◆ EXCERTO PARA LEITURA:
----------
3. Estratégias de Valorização do Capital Humano
Para reverter este cenário, Angola precisa de implementar políticas e estratégias consistentes de valorização do capital humano, com impacto directo na economia, na inovação e na coesão social:
3.1 Melhoria das Condições de Trabalho
Disponibilizar materiais pedagógicos, computadores, internet de qualidade, bibliotecas e projetores é essencial. Drucker (1999) destaca que o conhecimento é o recurso central da sociedade moderna e, sem ferramentas adequadas, os profissionais não conseguem gerar valor. Em Angola, escolas em zonas rurais carecem de infraestruturas básicas, evidenciando desigualdades que perpetuam o atraso no desenvolvimento regional.
3.2 Incentivos Salariais e Benefícios Sociais
Salários compatíveis com a responsabilidade de formar gerações, planos de saúde, seguros e apoio habitacional são determinantes. Segundo o World Bank (2018), políticas salariais justas são cruciais para motivar e reter profissionais qualificados. Em países que investiram nestas áreas, como Finlândia e Coreia do Sul, a valorização do professor contribuiu directamente para elevados índices de desempenho educativo e inovação económica.
3.3 Formação Contínua e Capacitação
Investimentos em cursos de atualização, workshops e programas de especialização permitem que os profissionais se mantenham competitivos. Becker (1993) argumenta que o conhecimento acumulado aumenta a produtividade e contribui para a inovação. Em Angola, a criação de programas de formação contínua para professores e técnicos é uma lacuna que deve ser preenchida com urgência, alinhando-se às tendências globais de educação e tecnologia.
3.4 Reconhecimento Público e Social
Campanhas de valorização do professor e de outros profissionais estratégicos ajudam a reforçar a sua importância na sociedade. Herzberg (1966) demonstra que o reconhecimento social é uma motivação essencial para a performance profissional. O destaque dado a profissões estratégicas em meios de comunicação social e a inclusão de prémios de mérito são exemplos de políticas que aumentam o prestígio social e incentivam a dedicação.
3.5 Planeamento Estratégico do Capital Humano
Criar um quadro institucional que avalie competências, identifique lacunas e premie a excelência profissional é fundamental. Conforme OECD (2019), o planeamento estratégico garante eficiência no investimento em educação e capacitação. Em Angola, um sistema nacional de avaliação e certificação de competências profissionais poderia reduzir desigualdades regionais e melhorar a alocação de recursos humanos para áreas críticas.
----------
◆ DADOS REGISTADOS:
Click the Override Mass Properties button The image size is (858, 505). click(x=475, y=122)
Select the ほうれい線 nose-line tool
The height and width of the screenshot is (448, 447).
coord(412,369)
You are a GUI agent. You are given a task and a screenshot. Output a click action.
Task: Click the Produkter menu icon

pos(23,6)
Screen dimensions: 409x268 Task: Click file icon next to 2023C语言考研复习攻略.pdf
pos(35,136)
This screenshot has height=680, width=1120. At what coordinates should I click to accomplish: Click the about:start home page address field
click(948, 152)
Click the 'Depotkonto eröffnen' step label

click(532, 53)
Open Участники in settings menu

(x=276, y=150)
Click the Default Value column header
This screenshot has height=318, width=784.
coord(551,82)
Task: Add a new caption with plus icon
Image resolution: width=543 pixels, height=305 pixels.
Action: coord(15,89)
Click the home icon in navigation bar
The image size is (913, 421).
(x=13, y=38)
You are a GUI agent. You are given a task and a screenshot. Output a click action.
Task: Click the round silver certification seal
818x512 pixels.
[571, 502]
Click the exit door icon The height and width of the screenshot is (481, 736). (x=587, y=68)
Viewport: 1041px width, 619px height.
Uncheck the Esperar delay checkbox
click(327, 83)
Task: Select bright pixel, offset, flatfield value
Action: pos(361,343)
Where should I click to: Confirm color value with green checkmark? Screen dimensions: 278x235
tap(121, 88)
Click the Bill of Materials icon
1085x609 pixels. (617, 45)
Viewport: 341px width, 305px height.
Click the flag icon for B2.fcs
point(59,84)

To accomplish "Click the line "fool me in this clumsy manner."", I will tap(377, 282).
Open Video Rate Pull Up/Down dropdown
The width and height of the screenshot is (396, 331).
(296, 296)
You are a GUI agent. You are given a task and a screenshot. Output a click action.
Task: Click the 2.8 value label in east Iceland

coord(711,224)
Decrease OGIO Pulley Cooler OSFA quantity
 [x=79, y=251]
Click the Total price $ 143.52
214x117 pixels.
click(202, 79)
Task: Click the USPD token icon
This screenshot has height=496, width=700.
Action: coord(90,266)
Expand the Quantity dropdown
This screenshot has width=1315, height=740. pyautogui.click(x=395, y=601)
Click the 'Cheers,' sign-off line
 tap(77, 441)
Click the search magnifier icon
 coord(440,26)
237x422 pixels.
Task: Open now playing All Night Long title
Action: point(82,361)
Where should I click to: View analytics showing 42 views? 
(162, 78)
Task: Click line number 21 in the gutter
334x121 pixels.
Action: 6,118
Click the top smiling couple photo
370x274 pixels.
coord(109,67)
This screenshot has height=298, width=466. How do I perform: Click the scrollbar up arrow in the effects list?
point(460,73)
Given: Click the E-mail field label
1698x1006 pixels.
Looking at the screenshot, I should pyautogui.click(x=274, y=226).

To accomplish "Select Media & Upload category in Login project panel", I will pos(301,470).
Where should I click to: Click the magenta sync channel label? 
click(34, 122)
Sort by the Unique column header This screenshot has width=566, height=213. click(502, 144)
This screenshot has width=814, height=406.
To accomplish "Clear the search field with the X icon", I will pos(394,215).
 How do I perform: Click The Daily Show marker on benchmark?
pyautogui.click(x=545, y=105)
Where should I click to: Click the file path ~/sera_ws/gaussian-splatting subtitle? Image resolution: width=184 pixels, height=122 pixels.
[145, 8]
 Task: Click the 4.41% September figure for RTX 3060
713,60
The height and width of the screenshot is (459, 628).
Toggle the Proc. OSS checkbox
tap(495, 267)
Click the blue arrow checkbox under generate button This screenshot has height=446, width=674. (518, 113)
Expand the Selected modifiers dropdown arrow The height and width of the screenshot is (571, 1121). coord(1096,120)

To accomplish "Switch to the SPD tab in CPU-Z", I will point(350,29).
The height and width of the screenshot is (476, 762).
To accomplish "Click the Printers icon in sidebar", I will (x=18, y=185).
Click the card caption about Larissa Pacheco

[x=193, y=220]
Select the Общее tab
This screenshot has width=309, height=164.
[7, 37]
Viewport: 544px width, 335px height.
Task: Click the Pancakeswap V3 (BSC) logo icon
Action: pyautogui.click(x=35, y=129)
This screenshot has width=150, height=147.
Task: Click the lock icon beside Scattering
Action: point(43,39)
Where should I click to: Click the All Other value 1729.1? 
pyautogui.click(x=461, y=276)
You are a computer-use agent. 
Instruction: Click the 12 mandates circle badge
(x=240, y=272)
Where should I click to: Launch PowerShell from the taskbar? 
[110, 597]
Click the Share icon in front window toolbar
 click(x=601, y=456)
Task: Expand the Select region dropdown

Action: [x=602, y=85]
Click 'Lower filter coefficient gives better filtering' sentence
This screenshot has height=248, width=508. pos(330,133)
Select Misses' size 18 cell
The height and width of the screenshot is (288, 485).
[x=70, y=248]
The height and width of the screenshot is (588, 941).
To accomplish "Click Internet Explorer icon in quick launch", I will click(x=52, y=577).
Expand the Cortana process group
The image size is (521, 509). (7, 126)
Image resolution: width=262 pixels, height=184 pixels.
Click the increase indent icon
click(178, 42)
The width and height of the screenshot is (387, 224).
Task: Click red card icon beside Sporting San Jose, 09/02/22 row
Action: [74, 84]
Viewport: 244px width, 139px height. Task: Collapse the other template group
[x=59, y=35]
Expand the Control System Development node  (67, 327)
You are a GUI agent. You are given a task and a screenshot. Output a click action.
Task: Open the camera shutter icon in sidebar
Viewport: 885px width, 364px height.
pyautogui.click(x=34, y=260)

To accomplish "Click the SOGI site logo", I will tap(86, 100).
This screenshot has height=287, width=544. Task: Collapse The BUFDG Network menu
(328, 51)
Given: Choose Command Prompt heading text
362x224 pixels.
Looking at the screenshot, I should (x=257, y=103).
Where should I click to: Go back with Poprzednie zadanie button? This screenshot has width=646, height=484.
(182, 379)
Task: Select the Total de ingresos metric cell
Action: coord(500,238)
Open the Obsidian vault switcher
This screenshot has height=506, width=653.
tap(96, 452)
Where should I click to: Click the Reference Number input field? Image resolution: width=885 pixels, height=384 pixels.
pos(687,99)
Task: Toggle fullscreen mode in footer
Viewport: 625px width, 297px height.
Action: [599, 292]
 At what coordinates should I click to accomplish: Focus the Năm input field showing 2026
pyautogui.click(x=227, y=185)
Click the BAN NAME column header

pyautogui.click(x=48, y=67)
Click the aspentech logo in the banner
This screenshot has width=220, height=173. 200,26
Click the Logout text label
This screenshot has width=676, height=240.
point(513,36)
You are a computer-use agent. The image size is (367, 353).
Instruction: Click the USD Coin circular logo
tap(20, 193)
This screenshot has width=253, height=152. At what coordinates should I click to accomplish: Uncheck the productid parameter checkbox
----------
◆ UTILIZAÇÃO DA INFORMAÇÃO:
[1] Resuma em duas frases o excerto sobre a valorização do capital humano em Angola.
[2] Prolongue o excerto sobre a valorização do capital humano em Angola a partir do ponto em que termina.

◆ RESPOSTAS POR TAREFA:
[1] Angola precisa de implementar políticas e estratégias consistentes de valorização do capital humano, com impacto directo na economia, na inovação e na coesão social. As estratégias apresentadas são a melhoria das condições de trabalho, os incentivos salariais e benefícios sociais, a formação contínua e capacitação, o reconhecimento público e social e o planeamento estratégico do capital humano.

[2]
4. O Impacto da Desvalorização no Desenvolvimento do País
A falta de valorização do capital humano compromete a produtividade, a inovação e a competitividade de Angola. Quando os professores e outros profissionais estratégicos não são reconhecidos, o país perde oportunidades de desenvolvimento económico e social. A escassez de profissionais qualificados aumenta a dependência de consultores estrangeiros, limita a inovação tecnológica e reduz a eficiência na prestação de serviços essenciais.
Como enfatizou o Presidente João Lourenço:
“O desenvolvimento sustentável não se constrói apenas com infraestruturas; constrói-se com pessoas, com o conhecimento e o talento que elas possuem. É preciso valorizar quem transforma a sociedade todos os dias.”
Investir no professor é investir no futuro de Angola. Ignorar esta realidade é hipotecar a capacidade do país de competir e prosperar num mundo cada vez mais global e digital.
Finalmente, é pertinente referir que a declaração do Profmotoqueiro não é apenas um desabafo pessoal; é um sinal de alerta nacional. Angola enfrenta um desafio estrutural: transformar a vergonha sentida pelos profissionais mais estratégicos em orgulho colectivo. Para isso, é necessário investimento, reconhecimento e políticas públicas eficazes que coloquem o capital humano no centro do desenvolvimento nacional.
Só assim o país poderá construir uma sociedade mais justa, produtiva e competitiva, onde professores, médicos, técnicos e demais profissionais estratégicos sejam devidamente valorizados e respeitados.